Development officially started in October 2025 and continued intensively for a full month. Working with a single contracted developer, Hammam pushed forward with determination. The technical backbone was built, reliable health data sources were compiled, AI models were trained to understand Yemeni dialects, and integrations with WhatsApp and Telegram were developed followed by testing and refinement.

On 6 November, the first Telegram bot was launched; a significant milestone, achieved despite power cuts and limited internet connectivity.

The impact was immediate. Mothers, young people, and health workers began receiving trustworthy answers that shaped critical decisions. In Taiz, a mother decided to vaccinate her children after the bot confirmed that claims linking vaccines to autism were false. In Hodeidah, a health centre manager reported using the bot as a reliable tool to provide quick, accurate information to patients. Youth volunteers helped spread the links through local groups, accelerating early adoption.

Following the successful pilot launch on WhatsApp and Telegram, Hammam and the developer recognised the need for a stable, official platform that could serve as a central reference point for the public. Although building a website had not been part of the original implementation plan submitted to the IFRC Solferino Academy, practical needs and the desire to strengthen credibility and reach made it essential.

With a simple, clear design, the official website was launched as the project’s main gateway. It explains the service, showcases success stories, provides direct access to the bots, and clearly states that all services are free and based on trusted Yemeni and global health sources.
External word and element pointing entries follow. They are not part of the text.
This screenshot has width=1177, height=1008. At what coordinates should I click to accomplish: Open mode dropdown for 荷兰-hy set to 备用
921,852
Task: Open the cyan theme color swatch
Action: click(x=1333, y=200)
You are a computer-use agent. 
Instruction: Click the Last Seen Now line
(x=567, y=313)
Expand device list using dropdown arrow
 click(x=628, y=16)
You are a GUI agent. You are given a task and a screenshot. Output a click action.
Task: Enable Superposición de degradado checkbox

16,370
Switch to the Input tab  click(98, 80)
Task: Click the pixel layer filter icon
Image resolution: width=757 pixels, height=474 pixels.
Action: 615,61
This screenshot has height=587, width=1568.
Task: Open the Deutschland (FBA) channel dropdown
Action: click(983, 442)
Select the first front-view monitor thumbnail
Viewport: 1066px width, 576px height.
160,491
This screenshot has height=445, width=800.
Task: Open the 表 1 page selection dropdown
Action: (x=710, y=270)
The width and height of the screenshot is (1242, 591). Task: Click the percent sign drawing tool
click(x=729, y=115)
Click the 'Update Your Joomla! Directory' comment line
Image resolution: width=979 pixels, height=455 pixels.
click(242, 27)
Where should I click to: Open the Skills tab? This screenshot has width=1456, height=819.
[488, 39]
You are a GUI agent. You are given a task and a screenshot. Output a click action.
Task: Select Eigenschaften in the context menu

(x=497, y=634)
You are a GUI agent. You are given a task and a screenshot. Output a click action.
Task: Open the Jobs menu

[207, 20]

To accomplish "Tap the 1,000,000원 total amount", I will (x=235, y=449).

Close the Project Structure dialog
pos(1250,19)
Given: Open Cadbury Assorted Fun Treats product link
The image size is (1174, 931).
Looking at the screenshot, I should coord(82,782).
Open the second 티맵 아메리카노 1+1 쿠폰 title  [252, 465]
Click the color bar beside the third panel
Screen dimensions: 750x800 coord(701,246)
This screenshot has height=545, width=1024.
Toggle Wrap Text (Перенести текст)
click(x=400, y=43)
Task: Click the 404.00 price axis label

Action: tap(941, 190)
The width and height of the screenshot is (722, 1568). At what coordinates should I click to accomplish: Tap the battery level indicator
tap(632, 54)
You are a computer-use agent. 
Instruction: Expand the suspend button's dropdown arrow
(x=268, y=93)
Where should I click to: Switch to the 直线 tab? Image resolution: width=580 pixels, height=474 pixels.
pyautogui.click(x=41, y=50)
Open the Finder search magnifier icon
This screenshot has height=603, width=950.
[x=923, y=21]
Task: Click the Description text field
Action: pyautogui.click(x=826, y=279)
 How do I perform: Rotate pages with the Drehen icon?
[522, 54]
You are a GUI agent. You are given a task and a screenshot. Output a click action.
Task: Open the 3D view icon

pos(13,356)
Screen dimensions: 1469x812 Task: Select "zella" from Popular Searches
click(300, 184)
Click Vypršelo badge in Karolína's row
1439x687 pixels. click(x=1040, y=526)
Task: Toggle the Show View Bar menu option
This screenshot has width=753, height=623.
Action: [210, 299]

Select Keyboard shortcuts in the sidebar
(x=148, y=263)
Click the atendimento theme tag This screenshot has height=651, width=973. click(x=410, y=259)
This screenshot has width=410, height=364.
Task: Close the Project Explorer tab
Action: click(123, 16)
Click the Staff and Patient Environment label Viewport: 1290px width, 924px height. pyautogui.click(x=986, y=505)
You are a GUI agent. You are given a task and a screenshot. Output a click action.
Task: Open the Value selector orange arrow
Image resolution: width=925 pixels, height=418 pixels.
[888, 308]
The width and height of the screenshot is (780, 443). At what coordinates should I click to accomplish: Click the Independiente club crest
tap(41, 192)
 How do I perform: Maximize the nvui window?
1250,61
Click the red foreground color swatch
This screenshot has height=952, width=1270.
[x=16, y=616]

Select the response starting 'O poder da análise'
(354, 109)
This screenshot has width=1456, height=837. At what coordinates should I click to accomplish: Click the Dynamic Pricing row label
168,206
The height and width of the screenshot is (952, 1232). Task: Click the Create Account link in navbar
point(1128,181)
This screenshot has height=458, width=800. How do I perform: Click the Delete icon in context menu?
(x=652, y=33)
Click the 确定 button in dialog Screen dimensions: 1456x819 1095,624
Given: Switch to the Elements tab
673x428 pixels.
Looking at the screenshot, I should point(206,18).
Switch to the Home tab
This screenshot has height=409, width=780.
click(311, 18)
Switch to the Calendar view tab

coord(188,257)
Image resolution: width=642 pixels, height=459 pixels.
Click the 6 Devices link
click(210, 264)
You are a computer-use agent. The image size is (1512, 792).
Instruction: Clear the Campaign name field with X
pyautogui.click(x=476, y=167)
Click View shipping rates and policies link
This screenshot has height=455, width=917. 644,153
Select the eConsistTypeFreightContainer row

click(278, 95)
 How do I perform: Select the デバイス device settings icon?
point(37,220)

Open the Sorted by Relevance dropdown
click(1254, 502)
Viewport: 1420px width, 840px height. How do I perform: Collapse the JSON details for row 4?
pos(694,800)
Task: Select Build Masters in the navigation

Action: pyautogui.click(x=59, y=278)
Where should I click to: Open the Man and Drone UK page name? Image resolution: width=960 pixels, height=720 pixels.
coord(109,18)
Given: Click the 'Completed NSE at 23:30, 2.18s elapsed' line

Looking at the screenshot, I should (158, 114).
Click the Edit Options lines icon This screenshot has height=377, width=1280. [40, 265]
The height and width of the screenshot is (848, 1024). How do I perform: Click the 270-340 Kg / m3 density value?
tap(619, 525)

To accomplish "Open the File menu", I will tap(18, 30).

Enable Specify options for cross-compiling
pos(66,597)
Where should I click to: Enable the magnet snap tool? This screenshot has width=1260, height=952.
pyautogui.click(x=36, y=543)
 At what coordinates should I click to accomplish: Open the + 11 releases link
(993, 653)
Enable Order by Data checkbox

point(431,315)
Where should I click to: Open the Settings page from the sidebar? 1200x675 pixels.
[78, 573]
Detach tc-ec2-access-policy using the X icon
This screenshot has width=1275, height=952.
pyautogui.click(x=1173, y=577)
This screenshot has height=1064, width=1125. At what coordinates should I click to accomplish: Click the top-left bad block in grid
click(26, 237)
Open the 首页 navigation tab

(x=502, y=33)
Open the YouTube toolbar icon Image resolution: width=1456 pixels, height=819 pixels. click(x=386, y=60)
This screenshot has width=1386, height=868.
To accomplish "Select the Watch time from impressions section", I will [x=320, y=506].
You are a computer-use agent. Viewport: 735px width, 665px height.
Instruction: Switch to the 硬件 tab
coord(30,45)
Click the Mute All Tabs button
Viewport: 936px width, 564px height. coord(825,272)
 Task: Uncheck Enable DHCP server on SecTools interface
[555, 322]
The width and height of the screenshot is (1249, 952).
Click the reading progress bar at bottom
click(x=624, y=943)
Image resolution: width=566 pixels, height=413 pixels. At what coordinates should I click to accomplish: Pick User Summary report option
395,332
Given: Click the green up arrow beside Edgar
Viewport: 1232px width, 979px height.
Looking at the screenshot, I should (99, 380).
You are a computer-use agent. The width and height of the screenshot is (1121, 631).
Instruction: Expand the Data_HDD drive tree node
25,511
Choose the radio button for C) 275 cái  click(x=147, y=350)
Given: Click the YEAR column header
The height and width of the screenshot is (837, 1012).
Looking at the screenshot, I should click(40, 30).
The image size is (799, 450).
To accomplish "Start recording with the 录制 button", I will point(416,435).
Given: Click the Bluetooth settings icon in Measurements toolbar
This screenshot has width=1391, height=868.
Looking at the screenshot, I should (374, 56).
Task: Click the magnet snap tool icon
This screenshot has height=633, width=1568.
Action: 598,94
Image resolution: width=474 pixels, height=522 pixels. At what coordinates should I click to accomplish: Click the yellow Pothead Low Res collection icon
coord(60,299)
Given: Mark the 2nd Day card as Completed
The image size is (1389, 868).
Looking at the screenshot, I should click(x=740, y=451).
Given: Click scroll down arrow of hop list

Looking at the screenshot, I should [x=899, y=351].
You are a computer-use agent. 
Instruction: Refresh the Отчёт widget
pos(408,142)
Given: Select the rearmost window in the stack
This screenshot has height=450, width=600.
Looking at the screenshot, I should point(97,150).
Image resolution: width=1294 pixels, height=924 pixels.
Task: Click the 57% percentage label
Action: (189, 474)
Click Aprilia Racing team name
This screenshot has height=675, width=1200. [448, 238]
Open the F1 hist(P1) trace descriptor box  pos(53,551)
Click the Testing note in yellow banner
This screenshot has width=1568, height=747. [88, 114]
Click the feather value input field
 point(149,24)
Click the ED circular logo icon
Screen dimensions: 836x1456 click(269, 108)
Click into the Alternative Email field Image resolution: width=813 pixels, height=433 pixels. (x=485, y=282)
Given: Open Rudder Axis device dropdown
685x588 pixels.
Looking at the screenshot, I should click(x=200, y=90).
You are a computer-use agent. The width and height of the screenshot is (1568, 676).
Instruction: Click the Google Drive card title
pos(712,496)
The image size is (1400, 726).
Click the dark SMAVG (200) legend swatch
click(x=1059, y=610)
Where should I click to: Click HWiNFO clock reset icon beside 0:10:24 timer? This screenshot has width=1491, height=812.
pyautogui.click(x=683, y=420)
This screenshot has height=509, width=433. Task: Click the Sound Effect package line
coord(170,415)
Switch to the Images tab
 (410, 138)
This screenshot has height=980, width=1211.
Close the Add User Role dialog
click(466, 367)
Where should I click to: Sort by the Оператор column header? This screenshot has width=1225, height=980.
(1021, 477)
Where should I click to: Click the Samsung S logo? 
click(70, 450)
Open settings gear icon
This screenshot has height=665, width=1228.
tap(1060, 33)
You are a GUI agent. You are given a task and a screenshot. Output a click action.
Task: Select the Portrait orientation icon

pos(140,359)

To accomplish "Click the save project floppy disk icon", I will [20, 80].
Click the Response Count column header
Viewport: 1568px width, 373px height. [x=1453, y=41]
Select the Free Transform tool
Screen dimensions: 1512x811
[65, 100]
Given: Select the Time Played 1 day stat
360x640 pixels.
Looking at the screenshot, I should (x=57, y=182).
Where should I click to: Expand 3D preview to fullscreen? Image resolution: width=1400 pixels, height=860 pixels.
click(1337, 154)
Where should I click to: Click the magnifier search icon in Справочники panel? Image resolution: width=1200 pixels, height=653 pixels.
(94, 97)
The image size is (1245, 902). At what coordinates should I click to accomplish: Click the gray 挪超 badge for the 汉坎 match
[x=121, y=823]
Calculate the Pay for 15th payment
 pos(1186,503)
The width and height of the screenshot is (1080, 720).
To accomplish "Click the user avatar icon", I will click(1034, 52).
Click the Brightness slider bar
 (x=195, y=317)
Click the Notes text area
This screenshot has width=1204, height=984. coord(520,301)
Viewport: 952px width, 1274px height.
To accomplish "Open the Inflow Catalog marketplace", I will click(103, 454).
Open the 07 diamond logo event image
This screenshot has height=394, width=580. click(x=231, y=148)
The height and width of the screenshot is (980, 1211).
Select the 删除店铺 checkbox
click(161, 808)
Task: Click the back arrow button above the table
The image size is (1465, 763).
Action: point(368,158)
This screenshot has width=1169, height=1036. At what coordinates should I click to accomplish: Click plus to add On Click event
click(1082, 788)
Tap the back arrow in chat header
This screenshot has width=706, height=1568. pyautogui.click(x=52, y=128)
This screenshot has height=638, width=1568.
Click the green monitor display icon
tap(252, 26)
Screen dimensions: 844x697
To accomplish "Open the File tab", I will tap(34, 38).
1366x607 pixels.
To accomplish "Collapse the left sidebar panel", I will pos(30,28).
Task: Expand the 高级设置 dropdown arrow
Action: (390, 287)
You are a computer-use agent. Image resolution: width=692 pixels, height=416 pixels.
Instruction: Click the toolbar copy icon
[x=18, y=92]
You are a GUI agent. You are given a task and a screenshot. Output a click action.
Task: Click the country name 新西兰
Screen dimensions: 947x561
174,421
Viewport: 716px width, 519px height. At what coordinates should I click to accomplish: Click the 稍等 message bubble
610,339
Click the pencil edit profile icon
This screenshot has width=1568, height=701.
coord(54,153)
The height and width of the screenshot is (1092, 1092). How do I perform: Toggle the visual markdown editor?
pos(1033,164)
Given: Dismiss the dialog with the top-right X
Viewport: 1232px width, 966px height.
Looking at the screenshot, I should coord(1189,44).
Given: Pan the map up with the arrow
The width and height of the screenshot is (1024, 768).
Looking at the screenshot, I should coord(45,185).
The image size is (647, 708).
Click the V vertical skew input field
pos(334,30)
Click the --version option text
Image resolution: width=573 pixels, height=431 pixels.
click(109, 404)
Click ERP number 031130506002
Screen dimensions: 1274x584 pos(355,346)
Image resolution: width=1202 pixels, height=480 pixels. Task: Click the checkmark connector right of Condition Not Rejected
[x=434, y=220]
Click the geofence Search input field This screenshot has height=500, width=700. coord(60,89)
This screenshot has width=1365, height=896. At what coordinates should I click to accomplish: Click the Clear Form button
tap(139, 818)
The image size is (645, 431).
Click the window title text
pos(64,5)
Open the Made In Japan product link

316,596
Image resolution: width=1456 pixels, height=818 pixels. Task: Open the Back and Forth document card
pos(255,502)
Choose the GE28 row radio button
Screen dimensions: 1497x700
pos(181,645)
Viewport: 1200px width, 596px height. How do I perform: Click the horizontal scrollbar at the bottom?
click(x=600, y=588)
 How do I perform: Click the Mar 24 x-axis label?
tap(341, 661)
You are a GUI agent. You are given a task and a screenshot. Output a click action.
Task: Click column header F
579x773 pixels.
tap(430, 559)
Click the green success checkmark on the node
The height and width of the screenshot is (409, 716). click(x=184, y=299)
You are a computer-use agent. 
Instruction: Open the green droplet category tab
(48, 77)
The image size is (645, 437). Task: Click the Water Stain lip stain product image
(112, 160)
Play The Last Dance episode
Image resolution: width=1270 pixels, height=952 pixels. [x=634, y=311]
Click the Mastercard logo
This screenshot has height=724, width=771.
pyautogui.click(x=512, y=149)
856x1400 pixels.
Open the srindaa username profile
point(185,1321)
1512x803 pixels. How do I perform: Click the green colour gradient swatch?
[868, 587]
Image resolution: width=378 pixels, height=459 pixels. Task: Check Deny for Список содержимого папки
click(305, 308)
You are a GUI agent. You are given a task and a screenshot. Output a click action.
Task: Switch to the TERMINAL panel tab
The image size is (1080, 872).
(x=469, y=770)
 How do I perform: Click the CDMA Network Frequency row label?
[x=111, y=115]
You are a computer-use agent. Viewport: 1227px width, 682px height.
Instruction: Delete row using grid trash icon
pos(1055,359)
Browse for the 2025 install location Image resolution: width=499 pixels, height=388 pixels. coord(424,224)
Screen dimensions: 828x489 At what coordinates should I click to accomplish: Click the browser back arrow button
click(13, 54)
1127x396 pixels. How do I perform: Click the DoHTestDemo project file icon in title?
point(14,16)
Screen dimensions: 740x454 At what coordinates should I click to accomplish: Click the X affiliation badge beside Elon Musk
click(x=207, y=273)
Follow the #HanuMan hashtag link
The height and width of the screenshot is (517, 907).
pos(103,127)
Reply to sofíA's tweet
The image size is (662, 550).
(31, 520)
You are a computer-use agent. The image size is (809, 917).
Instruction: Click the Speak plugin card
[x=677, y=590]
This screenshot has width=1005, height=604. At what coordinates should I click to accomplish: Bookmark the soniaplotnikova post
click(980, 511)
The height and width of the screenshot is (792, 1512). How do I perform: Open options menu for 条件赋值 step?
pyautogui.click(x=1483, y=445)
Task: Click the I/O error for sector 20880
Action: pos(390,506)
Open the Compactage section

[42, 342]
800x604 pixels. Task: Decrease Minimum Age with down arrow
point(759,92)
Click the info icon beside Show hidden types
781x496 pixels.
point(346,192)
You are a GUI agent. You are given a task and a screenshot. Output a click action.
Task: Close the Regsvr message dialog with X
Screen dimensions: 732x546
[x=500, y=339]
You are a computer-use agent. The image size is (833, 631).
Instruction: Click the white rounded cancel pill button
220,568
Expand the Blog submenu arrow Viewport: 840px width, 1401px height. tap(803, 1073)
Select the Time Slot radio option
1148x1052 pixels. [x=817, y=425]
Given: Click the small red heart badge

Gradually, the vision expanded beyond a chatbot. The project now aims to incorporate analysis of misleading images and videos, evolve into a standalone application, and reach all Yemeni governorates serving more than 100,000 users. Crucially, it offers a model that can be replicated in other countries facing similar challenges.

For the IFRC Solferino Academy, The Digital Shield exemplifies the kind of innovation it seeks to support: solutions rooted in lived experience, led by young people who deeply understand their local context and respond to real needs. As Catherine Eskandar, the MENA Youth Chair in IFRC, noted: “The Digital Shield is a powerful example of how innovation should happen in humanitarian contexts, rooted in lived experience, shaped by community needs, and driven by young people who refuse to accept harmful information as inevitable. This is what locally led, human-centered innovation looks like in action.”

For Hammam, the story goes far beyond technology. It is about trust—and about protecting people from an invisible threat capable of endangering lives. As he says: “I dream that my grandmother in the village can access the right information easily. And that one day, we can share this model with other countries. Yemen could become a place where solutions the world needs are created.”

In this way, The Digital Shield is not just a technical project. It is a digital window of hope in a country navigating illness, conflict, and information disorder every day. With the support of the IFRC Solferino Academy, this youth-led innovation has found a pathway toward broader impact, stronger protection—and a story whose next chapters are still being written.